In the early stages of the development of the theory of colloidal systems, it was believed that the molecular-kinetic properties are inherent only in true solutions. Long-term studies have shown that these properties are inherent in colloidal solutions. It is established that there are no qualitative differences between them, but there are only quantitative differences, which depend mainly on the size and shape of the colloidal particles (micelles). Therefore, the discovery of the Brownian movement in this sense was of great importance.

For the first time (in 1827) Brownian movement was investigated by the English botanist Robert Brown. Observing an ultramicroscope behind the flower pollen of plants suspended in a drop of water, the scientist discovered that the microscopic particles of the pollen are randomly (chaotically) and continuously moving. Brownian motion is a disorderly, zigzag or chaotic movement of microparticles. Numerous studies have established that the chaotic motion of molecules is caused by the particle size, temperature, and viscosity of the dispersion medium. In this case, the nature of the substance has practically no effect on their movement.

Brownian motion and the modern molecular-kinetic theory of liquids

Frenkel suggested that when one molecule is displaced, a rearrangement of nearby molecules takes place, each of which tends to occupy the former position, which is the most profitable in terms of energy.

As a result of a discontinuous and continuous movement of molecules, a self-diffusion process occurs. Dissolved in the liquid microparticles (dispersion phase), the motion is about the same as the molecules of the solvent (dispersion medium). Because of the continuous chaotic movement, they actively move and do not remain in any place.

The Brownian motion of particles of colloids and suspensions arises from the thermal motion of environmental particles and their chaotic impacts on the given molecule. As a result of such impacts, microparticles randomly move in space (dispersion medium). These movements are obtained as a result of the impact of impacts for a certain time of investigation (in one second a certain molecule can experience up to 1,020 strokes). Considering the fact that molecules of small sizes receive an unequal number of impacts from different sides, they move in different directions. With a diameter of microparticles more than five micrometers, Brownian motion is practically not observed. Increasing the size and molecular weight of them compensates for the impact. Therefore, particles with a large molecular mass (up to five micrometers) perform only vibrational rotations.

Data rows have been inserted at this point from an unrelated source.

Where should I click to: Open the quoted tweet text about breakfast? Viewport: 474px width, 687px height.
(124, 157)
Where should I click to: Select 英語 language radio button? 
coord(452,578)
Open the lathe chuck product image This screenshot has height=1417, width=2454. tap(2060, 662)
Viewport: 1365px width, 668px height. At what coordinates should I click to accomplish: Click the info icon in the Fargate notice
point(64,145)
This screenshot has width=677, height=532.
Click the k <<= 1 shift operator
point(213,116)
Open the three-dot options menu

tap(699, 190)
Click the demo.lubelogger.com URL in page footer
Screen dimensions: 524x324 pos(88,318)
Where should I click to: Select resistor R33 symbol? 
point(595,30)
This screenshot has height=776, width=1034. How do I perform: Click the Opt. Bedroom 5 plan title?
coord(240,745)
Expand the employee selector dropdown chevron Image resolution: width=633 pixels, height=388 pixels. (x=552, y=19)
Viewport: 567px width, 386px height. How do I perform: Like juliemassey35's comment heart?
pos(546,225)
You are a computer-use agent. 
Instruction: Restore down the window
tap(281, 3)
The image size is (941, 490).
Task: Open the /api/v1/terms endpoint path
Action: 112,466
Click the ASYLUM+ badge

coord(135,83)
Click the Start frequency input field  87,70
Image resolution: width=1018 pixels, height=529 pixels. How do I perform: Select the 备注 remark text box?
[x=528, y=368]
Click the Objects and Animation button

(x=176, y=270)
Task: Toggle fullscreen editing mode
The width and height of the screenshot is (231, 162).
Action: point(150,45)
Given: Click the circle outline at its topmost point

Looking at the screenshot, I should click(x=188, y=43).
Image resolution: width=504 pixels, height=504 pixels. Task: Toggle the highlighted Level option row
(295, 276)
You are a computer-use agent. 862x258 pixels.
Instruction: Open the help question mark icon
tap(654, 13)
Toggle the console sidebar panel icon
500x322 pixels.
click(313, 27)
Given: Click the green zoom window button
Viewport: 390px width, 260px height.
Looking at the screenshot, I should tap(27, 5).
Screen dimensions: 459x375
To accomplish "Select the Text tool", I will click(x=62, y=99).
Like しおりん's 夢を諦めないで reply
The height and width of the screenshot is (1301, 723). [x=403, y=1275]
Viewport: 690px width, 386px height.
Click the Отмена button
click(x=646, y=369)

Brownian motion and diffusion

As a result of the action of Brownian, as well as thermal motion, the concentration of molecules is equalized throughout the volume of the solution. Diffusion can occur in colloidal and true solutions.

The osmotic pressure is due to the presence of micelles. Due to the large size of the molecules and insignificant concentrations, their pressure is very low. Of course, part of the analyzed pressure in colloidal solutions depends to a large extent on the presence of impurities of various electrolytes. So, high-molecular solutions - polysaccharides, rubber, proteins - have a significant osmotic pressure at 10-12% concentration. Due to special devices (osmometers), the osmotic pressure of blood plasma was determined, which on average is about 25 mmHg. It is proved that this pressure is directly proportional to the concentration of dissolved substances in both colloidal and true solutions.